Myths and Missconceptions about C++

This article intends to give an overview over some of the antipatterns and missconceptions that I come across quite regulary when answering questions on reddit1.

Blank Arrays

This is probably one of the most common problems. In many languages the build-in arrays are there in order to be used by application-developers. This is not the case for C++!

C++ inherited it’s arrays more or less from C where they can be somewhat justified by the fact that almost everythin in C maps more or less directly to the generated assembler with just some syntactic sugar. The result is that arrays don’t know their own size and convert to naked pointers (see below) when looked at from a distance of ten kilometers.

Arrays in C++ are called std::vector

C++ has it’s own array-types, but they are called somewhat different: First and foremost std::vector and on somewhat rarer occasions std::array. Both can do everything that you would want to do with naked arrays but with a much nicer interface that avoids many of the problems:

#include <cstdint>
#include <iostream>
#include <vector>

int main() {
	std::vector<std::size_t> numbers = {2, 3, 5, 7, 11, 13};
	std::cout << "A vector knows it's size: " << numbers.size() << '\n'
	          << "You can access arbitrary elements of a vector: " << numbers[3] << '\n'
	          << "Unlike Arrays there is also a checked interface: " << numbers.at(4) << '\n';
	// We can also add further elements later:
	numbers.push_back(17);
	numbers.push_back(19);
}

Also, in order to remove that argument before it comes up: Accessing elements in a std::vector is exactly as fast as accessing elements in a build-in array and in the few cases where vector might appear to be slower it basically always boils down to the additional cost being absolutely negligable even in the most timecritical applications or to costs that you would have to pay anyways by implementing the mechanism at the place of usage.

Ressource-Managment

As usual with bad C++ there is also the topic of leaks: In order to be of dynamic size build-in arrays must be created with new[]; however variables that were created like this must be freed explicitly via delete[]. As if this wouldn’t be bad enough, the following code will most likely compile without warning but exhibit undefined behaviour that may even be exploitable with code-execution:

#include <string>

int main() {
	std::string* arr = new std::string[10];
	delete arr;
}

The problem is, that the code tries to free with delete instead of the correct delete[]; both commands accept pointers as the arguments so there is in general no way for the compiler to know what you want.

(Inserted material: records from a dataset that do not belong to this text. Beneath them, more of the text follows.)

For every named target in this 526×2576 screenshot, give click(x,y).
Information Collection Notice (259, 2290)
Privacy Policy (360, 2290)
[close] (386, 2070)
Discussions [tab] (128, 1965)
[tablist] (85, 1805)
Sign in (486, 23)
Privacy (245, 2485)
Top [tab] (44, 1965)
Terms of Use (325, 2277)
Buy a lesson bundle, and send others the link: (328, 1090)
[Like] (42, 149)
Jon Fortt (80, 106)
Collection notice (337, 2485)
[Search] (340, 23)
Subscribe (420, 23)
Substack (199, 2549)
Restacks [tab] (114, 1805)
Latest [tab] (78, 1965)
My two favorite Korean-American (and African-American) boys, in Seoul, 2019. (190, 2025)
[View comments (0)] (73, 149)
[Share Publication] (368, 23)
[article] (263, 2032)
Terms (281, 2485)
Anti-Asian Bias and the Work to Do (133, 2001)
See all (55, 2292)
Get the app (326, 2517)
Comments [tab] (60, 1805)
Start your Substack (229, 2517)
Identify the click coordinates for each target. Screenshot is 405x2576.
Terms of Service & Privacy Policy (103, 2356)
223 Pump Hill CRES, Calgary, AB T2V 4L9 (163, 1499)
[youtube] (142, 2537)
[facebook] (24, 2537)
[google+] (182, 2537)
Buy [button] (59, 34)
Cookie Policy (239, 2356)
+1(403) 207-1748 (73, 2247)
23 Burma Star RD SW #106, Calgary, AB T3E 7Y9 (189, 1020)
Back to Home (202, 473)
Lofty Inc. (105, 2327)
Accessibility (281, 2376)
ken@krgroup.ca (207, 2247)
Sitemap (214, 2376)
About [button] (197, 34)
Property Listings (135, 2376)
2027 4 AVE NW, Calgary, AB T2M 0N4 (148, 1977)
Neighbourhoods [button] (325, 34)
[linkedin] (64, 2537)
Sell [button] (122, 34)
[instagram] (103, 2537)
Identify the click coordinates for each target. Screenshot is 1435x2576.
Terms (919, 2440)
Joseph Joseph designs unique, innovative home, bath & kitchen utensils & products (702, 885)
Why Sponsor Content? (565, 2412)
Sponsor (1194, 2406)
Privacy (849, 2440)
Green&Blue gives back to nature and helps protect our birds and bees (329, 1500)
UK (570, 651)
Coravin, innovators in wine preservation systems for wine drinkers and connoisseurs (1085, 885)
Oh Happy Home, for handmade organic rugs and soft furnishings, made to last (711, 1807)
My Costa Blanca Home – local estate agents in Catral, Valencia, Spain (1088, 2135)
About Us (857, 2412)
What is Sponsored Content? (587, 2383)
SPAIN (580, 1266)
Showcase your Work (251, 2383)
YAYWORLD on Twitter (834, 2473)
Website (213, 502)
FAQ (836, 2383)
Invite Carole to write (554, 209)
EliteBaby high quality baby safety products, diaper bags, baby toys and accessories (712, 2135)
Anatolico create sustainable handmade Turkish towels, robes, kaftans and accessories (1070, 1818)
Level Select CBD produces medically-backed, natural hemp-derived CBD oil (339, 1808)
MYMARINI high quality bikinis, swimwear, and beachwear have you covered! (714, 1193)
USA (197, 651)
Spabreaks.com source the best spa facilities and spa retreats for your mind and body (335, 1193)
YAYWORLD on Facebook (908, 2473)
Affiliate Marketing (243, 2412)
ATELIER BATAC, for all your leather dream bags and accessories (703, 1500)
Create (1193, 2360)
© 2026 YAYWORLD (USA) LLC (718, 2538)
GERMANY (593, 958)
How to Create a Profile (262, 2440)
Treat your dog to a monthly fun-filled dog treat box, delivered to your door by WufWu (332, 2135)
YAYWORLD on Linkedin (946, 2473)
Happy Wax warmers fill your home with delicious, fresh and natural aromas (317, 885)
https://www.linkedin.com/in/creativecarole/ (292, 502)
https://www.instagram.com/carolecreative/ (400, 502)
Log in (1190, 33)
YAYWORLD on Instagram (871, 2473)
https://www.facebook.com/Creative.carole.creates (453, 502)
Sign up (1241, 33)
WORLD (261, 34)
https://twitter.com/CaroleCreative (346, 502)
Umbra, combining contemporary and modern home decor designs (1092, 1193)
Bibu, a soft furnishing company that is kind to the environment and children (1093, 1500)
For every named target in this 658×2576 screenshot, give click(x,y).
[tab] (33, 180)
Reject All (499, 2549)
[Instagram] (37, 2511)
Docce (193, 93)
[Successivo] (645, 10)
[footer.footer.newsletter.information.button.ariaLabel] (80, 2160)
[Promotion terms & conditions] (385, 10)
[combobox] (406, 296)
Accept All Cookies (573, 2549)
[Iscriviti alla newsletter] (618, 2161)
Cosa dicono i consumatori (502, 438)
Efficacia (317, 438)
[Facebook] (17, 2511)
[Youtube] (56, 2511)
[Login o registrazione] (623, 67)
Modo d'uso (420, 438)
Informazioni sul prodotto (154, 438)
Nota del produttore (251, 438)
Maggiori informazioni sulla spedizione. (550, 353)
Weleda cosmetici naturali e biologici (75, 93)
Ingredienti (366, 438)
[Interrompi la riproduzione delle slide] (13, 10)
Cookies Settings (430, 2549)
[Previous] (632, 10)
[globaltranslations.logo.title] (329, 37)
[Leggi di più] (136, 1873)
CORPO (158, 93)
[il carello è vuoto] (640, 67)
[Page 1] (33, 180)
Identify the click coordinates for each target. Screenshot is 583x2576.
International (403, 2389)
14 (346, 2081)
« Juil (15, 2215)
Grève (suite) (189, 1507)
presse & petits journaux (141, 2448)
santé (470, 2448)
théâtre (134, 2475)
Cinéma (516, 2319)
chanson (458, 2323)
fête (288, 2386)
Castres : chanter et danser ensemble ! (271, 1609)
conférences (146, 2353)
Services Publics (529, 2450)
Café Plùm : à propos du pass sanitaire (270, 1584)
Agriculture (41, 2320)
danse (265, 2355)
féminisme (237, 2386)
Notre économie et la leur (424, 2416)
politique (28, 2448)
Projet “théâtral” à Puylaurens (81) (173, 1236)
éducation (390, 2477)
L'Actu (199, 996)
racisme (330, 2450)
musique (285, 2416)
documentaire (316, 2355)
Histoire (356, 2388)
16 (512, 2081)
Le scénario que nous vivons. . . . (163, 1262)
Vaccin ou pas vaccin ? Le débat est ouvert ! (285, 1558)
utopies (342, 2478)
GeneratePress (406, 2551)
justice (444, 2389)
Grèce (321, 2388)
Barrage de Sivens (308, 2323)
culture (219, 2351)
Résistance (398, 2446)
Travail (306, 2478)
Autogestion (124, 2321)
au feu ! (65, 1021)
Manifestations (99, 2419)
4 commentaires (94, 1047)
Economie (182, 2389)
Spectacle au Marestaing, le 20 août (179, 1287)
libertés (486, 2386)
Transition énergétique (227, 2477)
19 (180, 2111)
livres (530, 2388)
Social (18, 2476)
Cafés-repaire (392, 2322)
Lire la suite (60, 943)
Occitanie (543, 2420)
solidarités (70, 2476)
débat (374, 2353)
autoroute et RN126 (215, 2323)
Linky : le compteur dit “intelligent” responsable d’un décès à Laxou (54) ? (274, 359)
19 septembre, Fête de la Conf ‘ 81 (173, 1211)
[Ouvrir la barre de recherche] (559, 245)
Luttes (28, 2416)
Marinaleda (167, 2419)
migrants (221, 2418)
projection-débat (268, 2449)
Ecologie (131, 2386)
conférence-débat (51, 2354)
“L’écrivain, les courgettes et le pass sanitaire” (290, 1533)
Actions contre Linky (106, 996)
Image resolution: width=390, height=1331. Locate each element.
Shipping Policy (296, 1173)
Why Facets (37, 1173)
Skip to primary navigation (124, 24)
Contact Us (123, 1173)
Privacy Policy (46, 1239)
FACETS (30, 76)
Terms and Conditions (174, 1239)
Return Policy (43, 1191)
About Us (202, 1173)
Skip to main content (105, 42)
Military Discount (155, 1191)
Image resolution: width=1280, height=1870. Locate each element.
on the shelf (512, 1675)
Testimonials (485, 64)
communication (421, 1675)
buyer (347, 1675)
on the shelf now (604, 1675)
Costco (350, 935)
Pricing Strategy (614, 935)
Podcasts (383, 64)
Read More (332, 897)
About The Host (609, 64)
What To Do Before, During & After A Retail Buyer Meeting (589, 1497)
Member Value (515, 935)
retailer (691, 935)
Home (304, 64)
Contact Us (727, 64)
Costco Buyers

But even if you are perfectly sure that you won’t ever fall into this trap (unrealistic), the problems don’t stop here. Consider the following code:

void foreign_function(const std::string* array);

void my_function() {
	auto* arr = new std::string[10];
	foreign_function(arr);
	delete[] arr;
}

If foreign_function throws an exception, arr will never be freed (“leaked”) which may result in your programm consuming so much memory that the OS cannot deliver more at some point which will in one way or the other result in a very ungracefull crash.

std::vector on the other hand has none of those problems:

void foreign_function(const std::vector<std::string>& array);

void my_function() {
	std::vector<std::string> arr(10);
	foreign_function(arr);
	// livetime of arr ends HERE. the destructor will
	// clean up all the ressources (memory) owned by it,
	// even in the presence of exceptions
}

But I only use them for sizes that I know at compile-time!

This is a relatively common reply to some of the criticism mentioned above and in C++98 it was indeed not entirely wrong: Arrays of statically known size indeed avoid some of the problems:

#include <string>

int main() {
	std::string strings[3] = {"foo", "bar", "baz"};
	// no leak: since the array is stack-allocated all it's elements are destructed
}

However: In C++11 we got std::array which has many of the great methods that std::vector has and has literally zero overhead over build-in arrays of known size. Unlike them they do however have a sane syntax (the name of the variable is not between parts of it’s type) and avoids some weird behavior in cases like being passed as argument to a function.

Summary

The array of runtime-size in C++ is called std::vector which is usually the best choice for containers. If you know what you are doing std::array may also be a valid choice.

Build-in arrays on the other hand are technology for implementing container-libraries, they are not there to be used by application-programmers! Even experienced programmers should rarely ever have to touch them.

C++ is not Java

The fact that Java stole much of C++’s syntax but changed most of the semantics is the cause of one of the biggest problems that C++ faces: Many things in C++ look almost exactly as what is great style in later OOP language but they are truly awfull:

Java:

ArrayList<Integer> list = new ArrayList<Integer>();

C++:

std::vector<int>* vec = new std::vector<int>();

If you know that Javas ArrayList is more or less the equivalent to C++’s std::vector you might easily come to the conclusion that the above code is more or less equivalent. If you are aware that the Java-code is perfectly OK, you might also come to the conclusion that the C++ can’t be that bad.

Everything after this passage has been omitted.